Besonderheit: Auch Jugendämter aus anderen, meist benachbarten Kommunen können Mädchen und Jungen an Herdecker Pflegeeltern übergeben. Erst nach zwei Jahren geht dann die komplette Verantwortung an die Stadt des Wohnortes über. „Für uns bedeutet das doppelte Arbeit, da wir zum einen dann nach 24 Monaten den Fall steuern und zum anderen die Kosten mit dem ursprünglich zuständigen Jugendamt abrechnen müssen“, sagt Bröring und bestätigt, dass es einen entsprechenden Bedarf gibt.

+++5-Jähriger hockt alleine auf dem Dach+++

Hilfen zur Erziehung

In dieser Hinsicht spielen die Beratung und Unterstützung von heimischen Familien mit verschiedenen Erziehungsproblemen die zentrale Rolle (Garantenstellung). Hilft diese Begleitung nicht, kann der ASD auch andere Träger kontaktieren und Kinder in ambulante Maßnahmen oder stationäre Unterkünfte zuweisen. „Das sind die Ausnahmen, gewissermaßen Worst-Case-Fälle. Manchmal kommen solche Anfragen auch von überforderten Eltern. Es kommt aber immer auf ein pädagogisches Feingefühl an“, erläutert Daniela Leogrande.

============================================================

> _Aufgabenstellung_: Welche Passage des Lesetexts beginnt bei den Worten „Besonderheit: Auch Jugendämter“ und endet nach „entsprechenden Bedarf gibt.“? Schreib sie unverändert heraus.

> _Zu prüfende Daten_:
============================================================

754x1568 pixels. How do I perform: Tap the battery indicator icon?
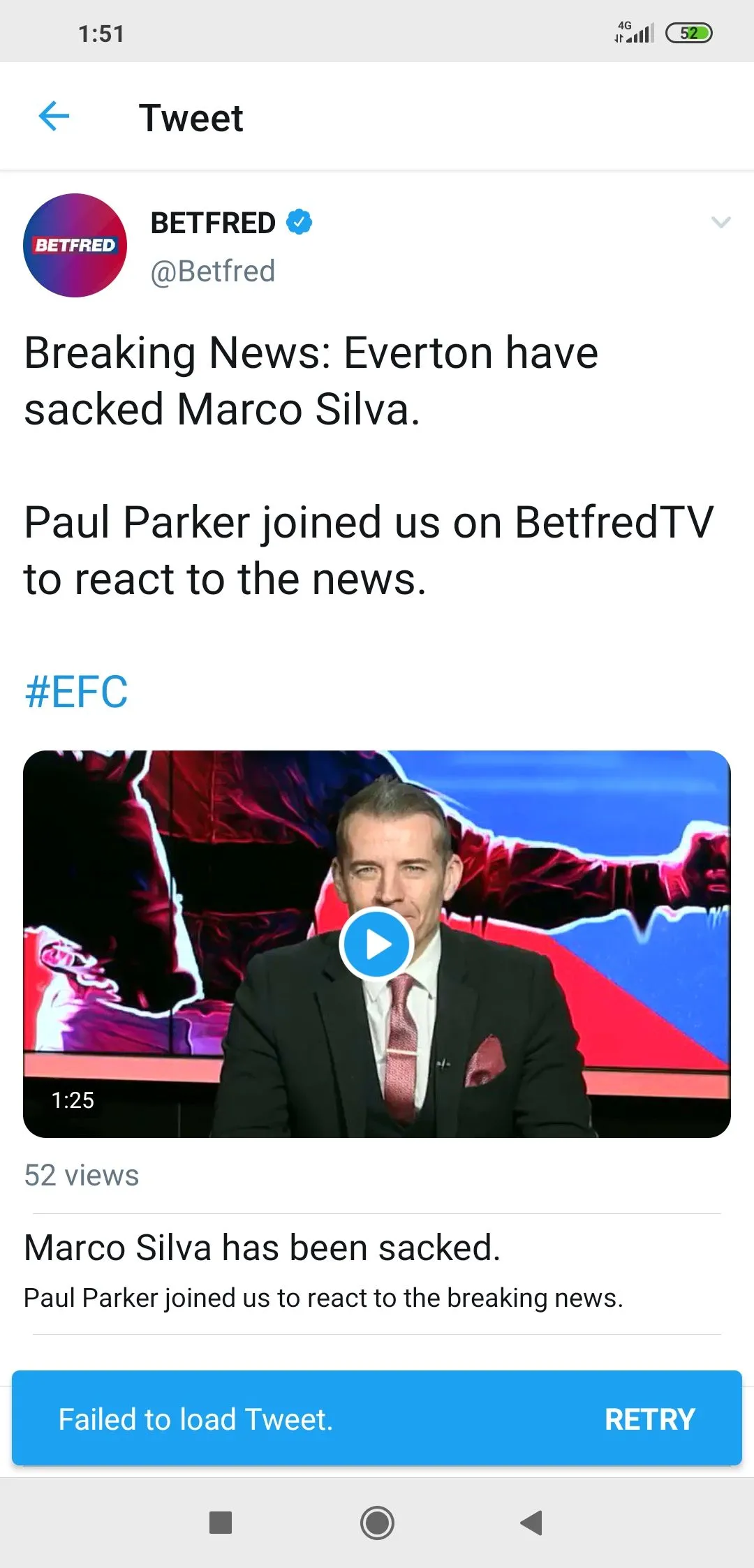pos(688,33)
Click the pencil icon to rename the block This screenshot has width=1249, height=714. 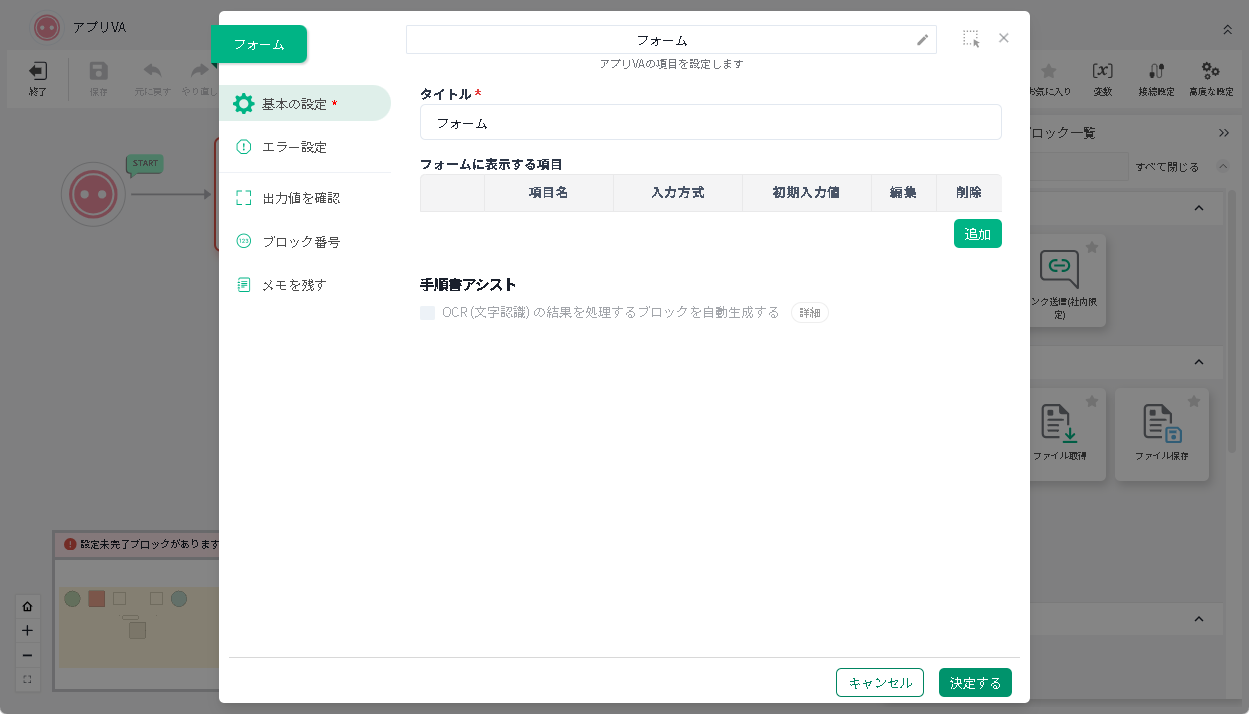click(922, 40)
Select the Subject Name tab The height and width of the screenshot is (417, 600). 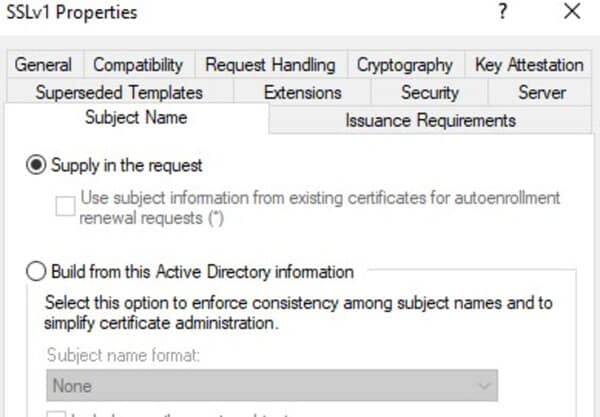coord(136,118)
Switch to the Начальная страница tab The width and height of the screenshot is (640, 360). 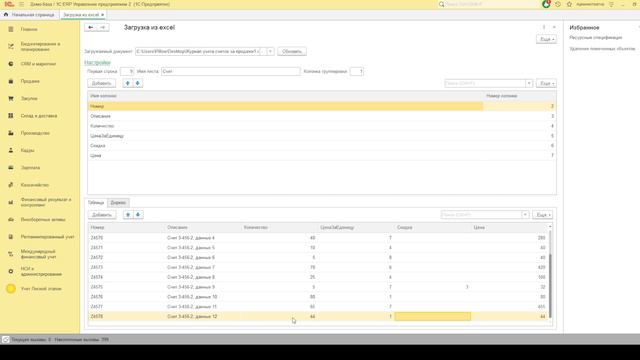tap(29, 15)
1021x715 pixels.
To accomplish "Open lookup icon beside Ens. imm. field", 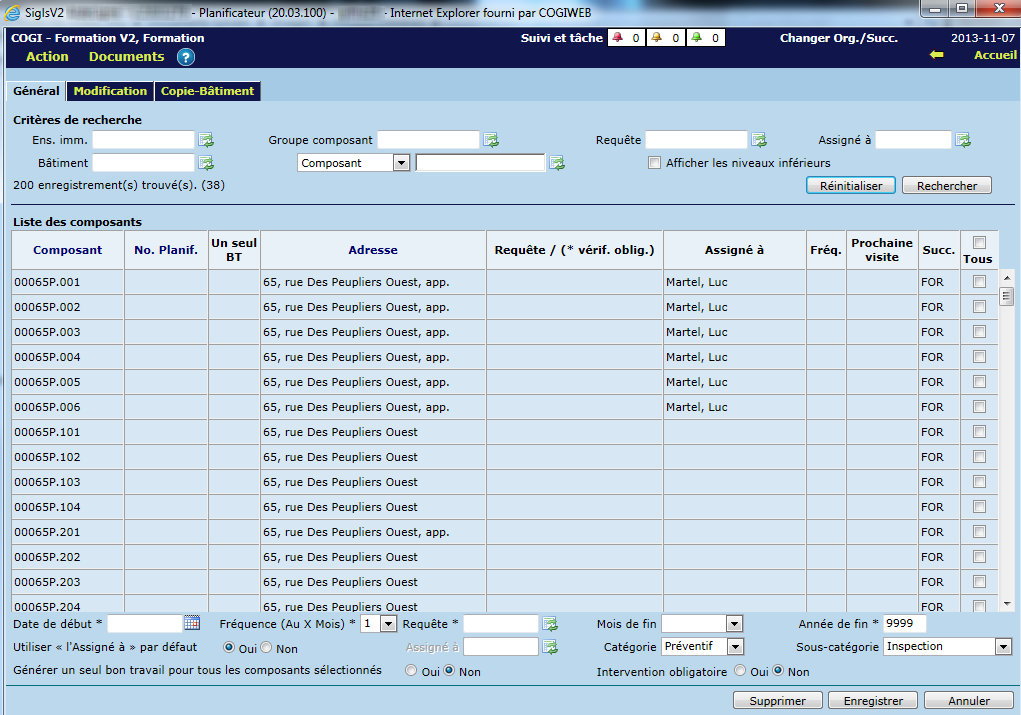I will pyautogui.click(x=206, y=140).
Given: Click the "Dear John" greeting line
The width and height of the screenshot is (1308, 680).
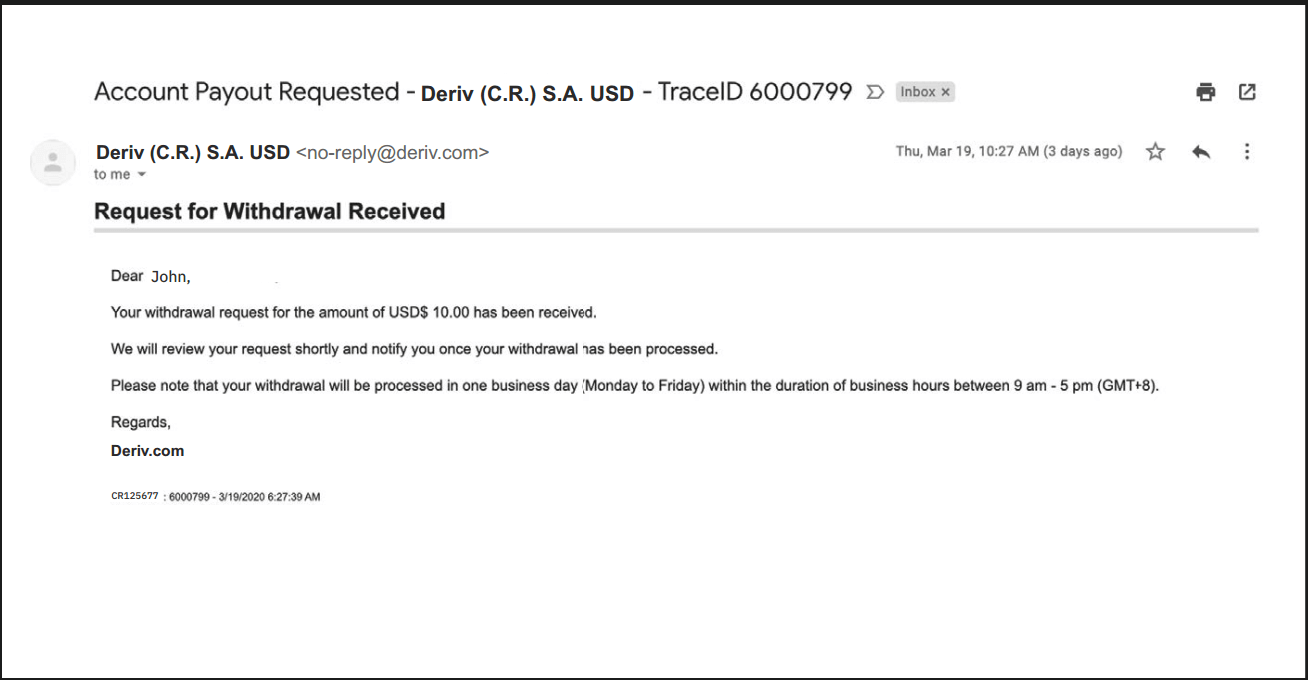Looking at the screenshot, I should (x=150, y=276).
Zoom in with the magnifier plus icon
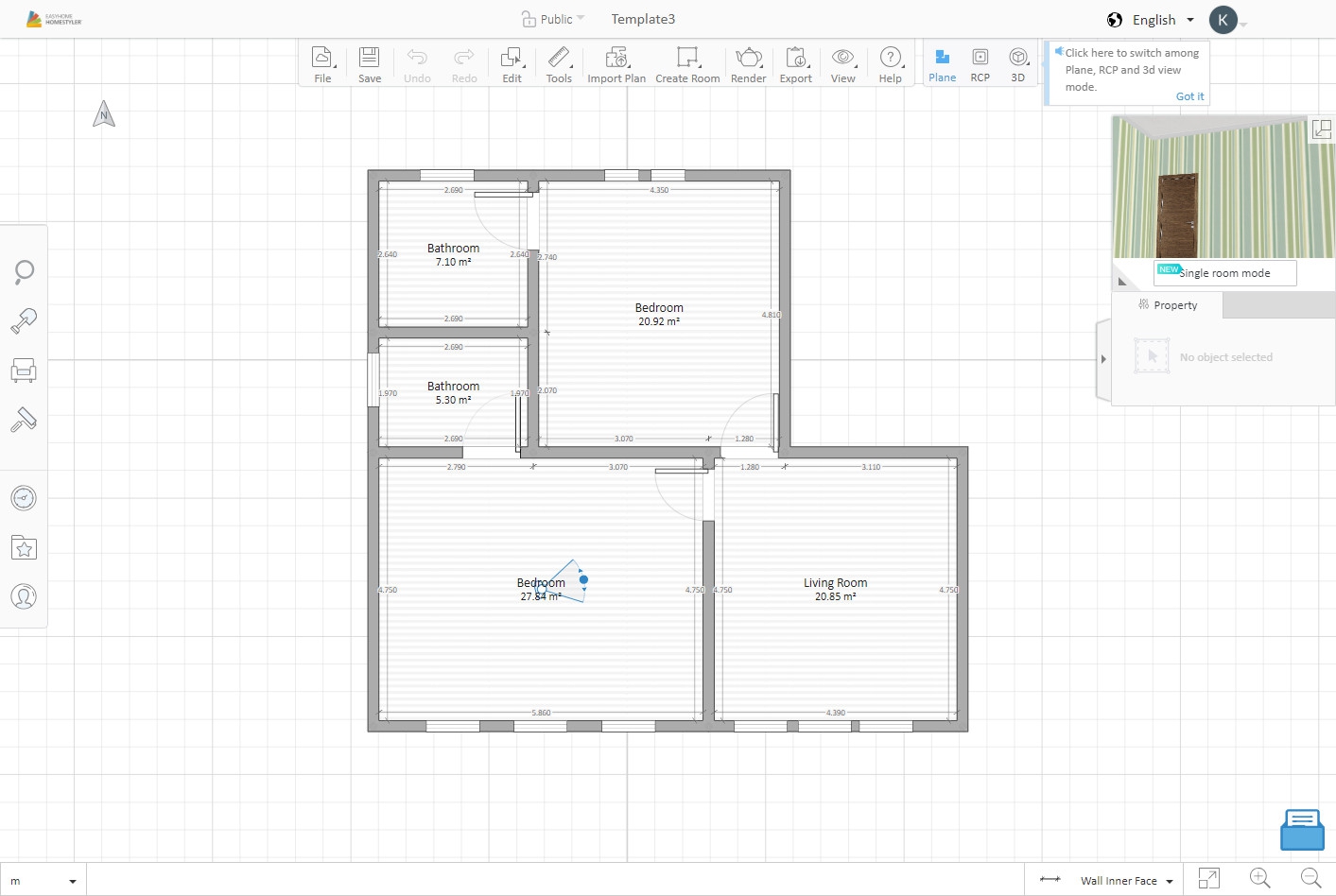This screenshot has height=896, width=1336. tap(1260, 879)
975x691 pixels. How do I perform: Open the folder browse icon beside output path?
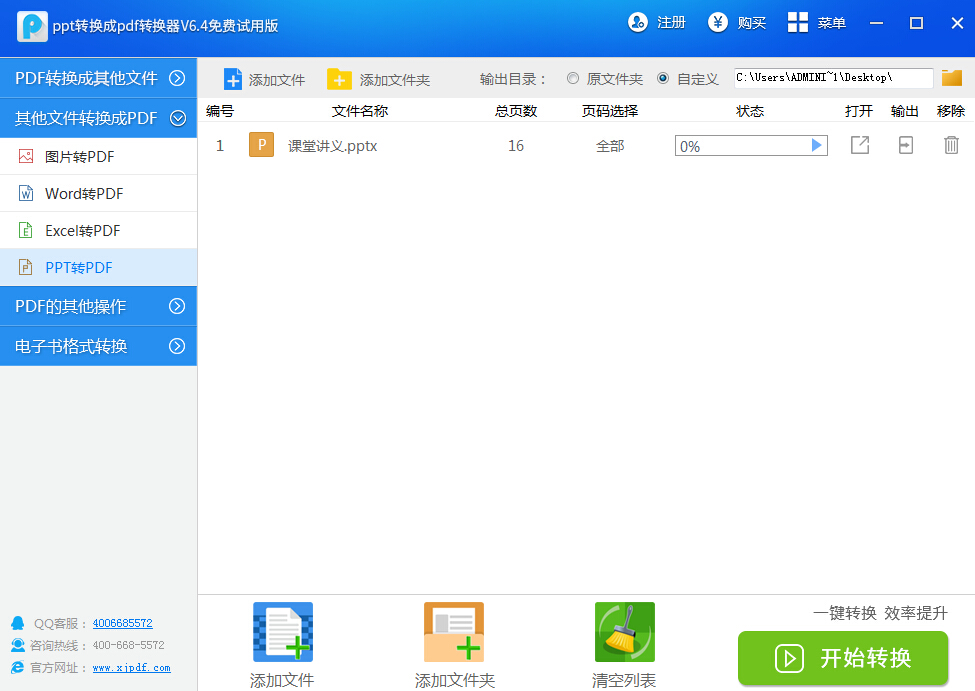pyautogui.click(x=950, y=77)
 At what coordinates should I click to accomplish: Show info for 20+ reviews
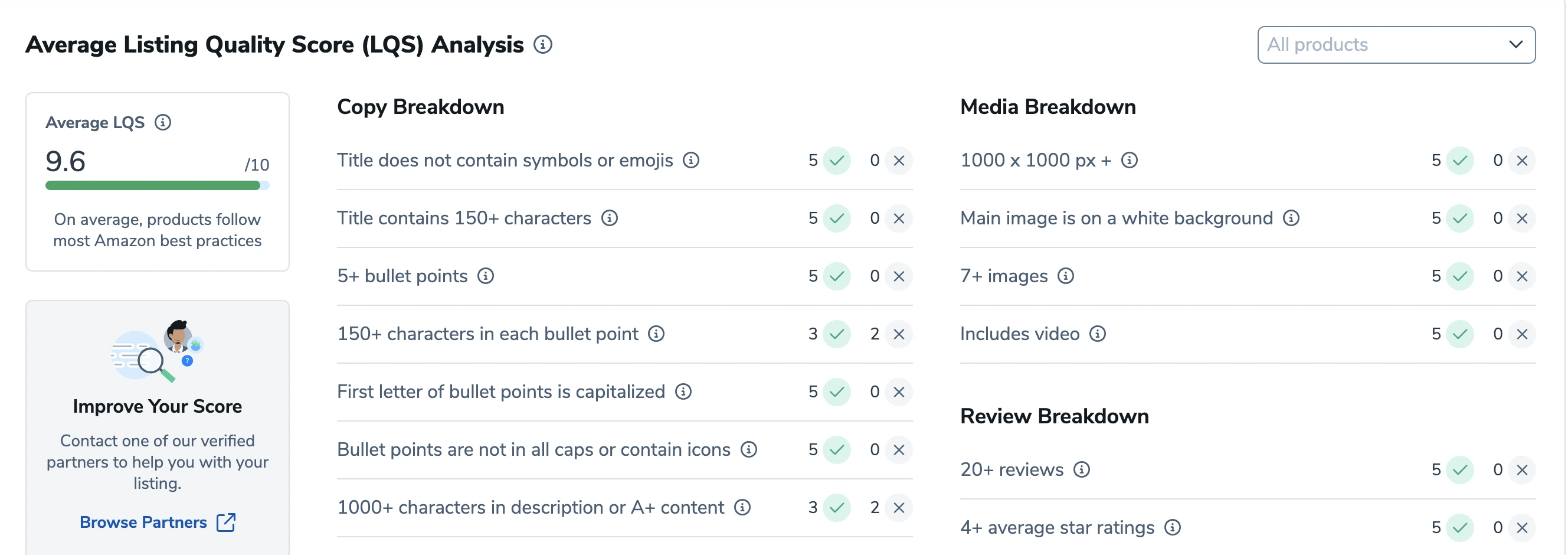1081,470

============================================================

> _Gelöste Aufgabe_:
Besonderheit: Auch Jugendämter aus anderen, meist benachbarten Kommunen können Mädchen und Jungen an Herdecker Pflegeeltern übergeben. Erst nach zwei Jahren geht dann die komplette Verantwortung an die Stadt des Wohnortes über. „Für uns bedeutet das doppelte Arbeit, da wir zum einen dann nach 24 Monaten den Fall steuern und zum anderen die Kosten mit dem ursprünglich zuständigen Jugendamt abrechnen müssen“, sagt Bröring und bestätigt, dass es einen entsprechenden Bedarf gibt.